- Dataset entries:
◇ ◇ ◇ ◇

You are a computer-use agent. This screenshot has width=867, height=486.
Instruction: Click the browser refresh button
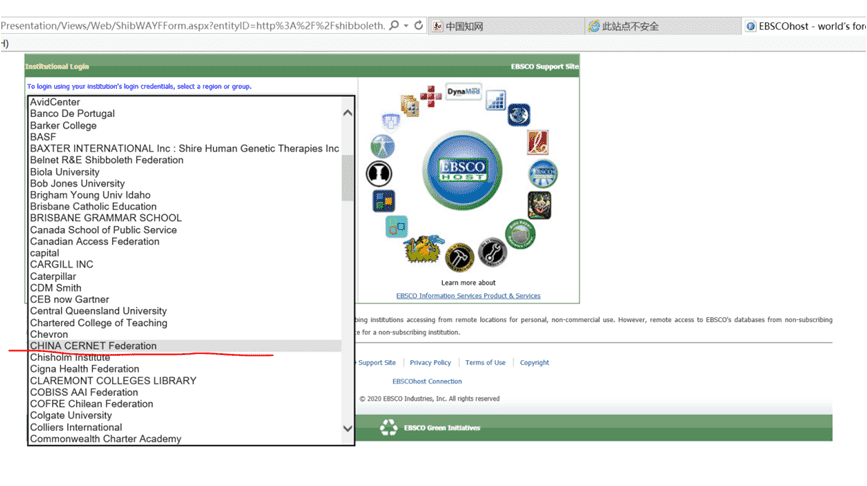(x=418, y=25)
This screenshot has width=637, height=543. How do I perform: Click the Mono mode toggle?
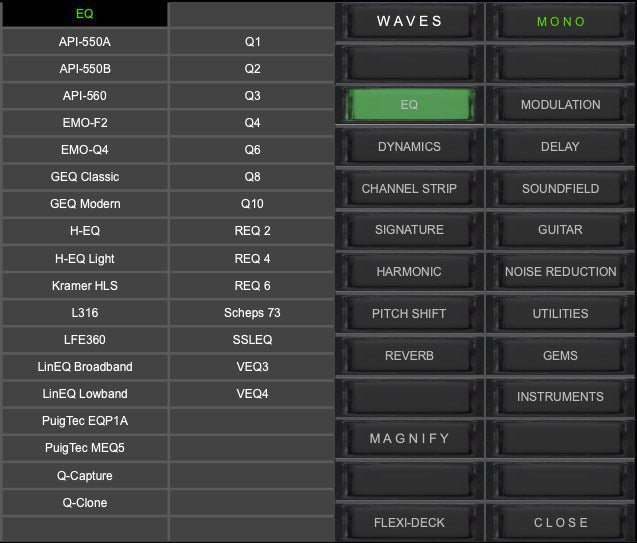[560, 22]
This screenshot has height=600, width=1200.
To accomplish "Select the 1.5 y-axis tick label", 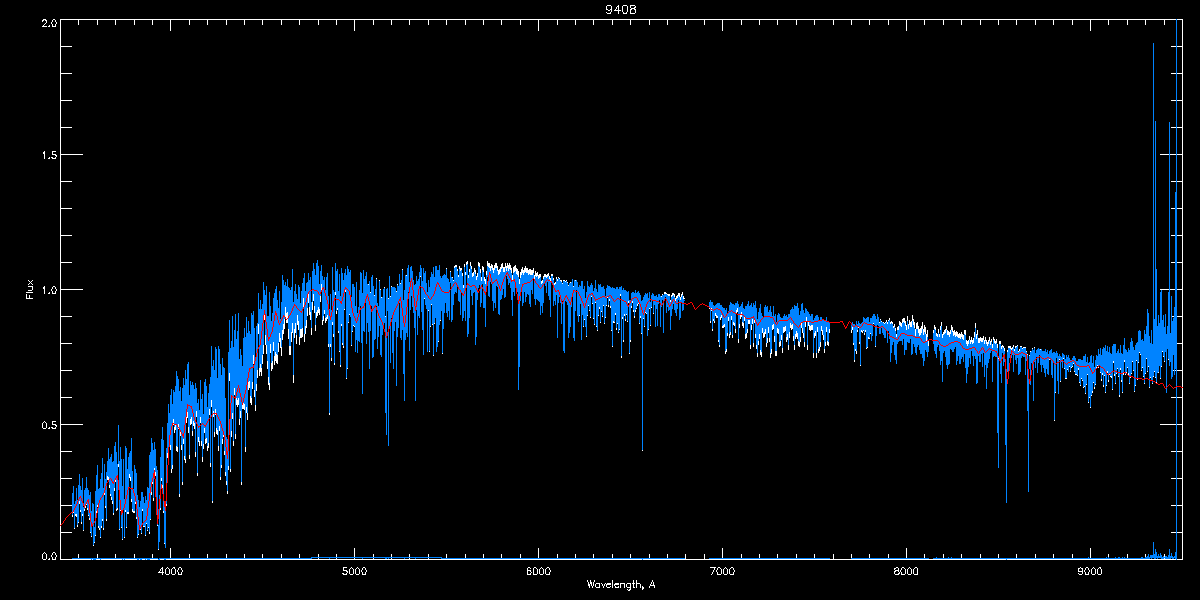I will click(x=47, y=156).

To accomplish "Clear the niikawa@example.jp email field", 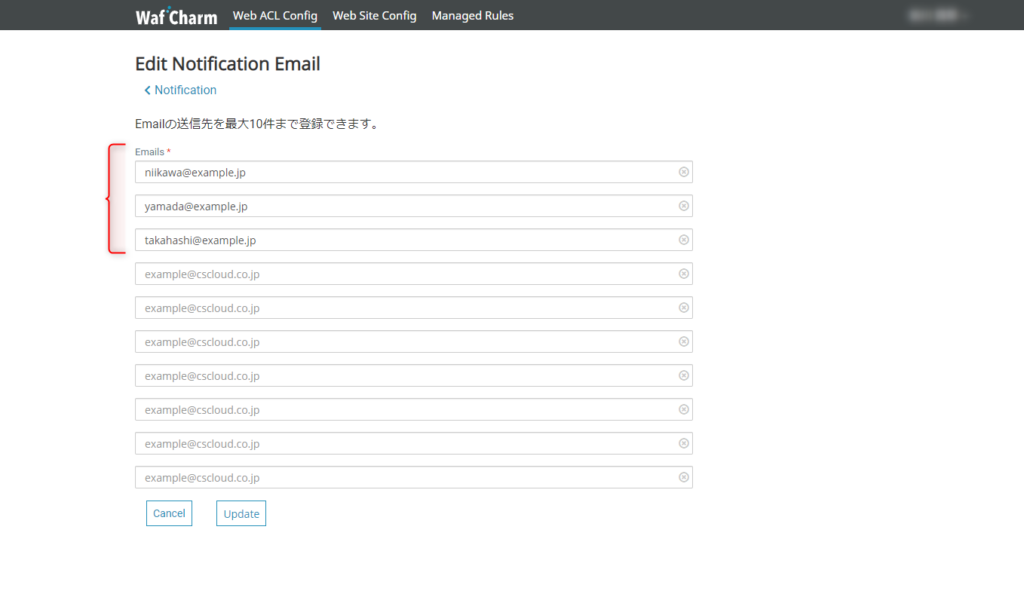I will click(683, 172).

◇ ◇ ◇ ◇

- Aim: Pull out each line of the data above that contains the word "This".

- Task result:
You are a computer-use agent. This screenshot has width=867, height=486.
This screenshot has width=637, height=543. How do I perform: Click the Mono mode toggle?
This screenshot has height=600, width=1200.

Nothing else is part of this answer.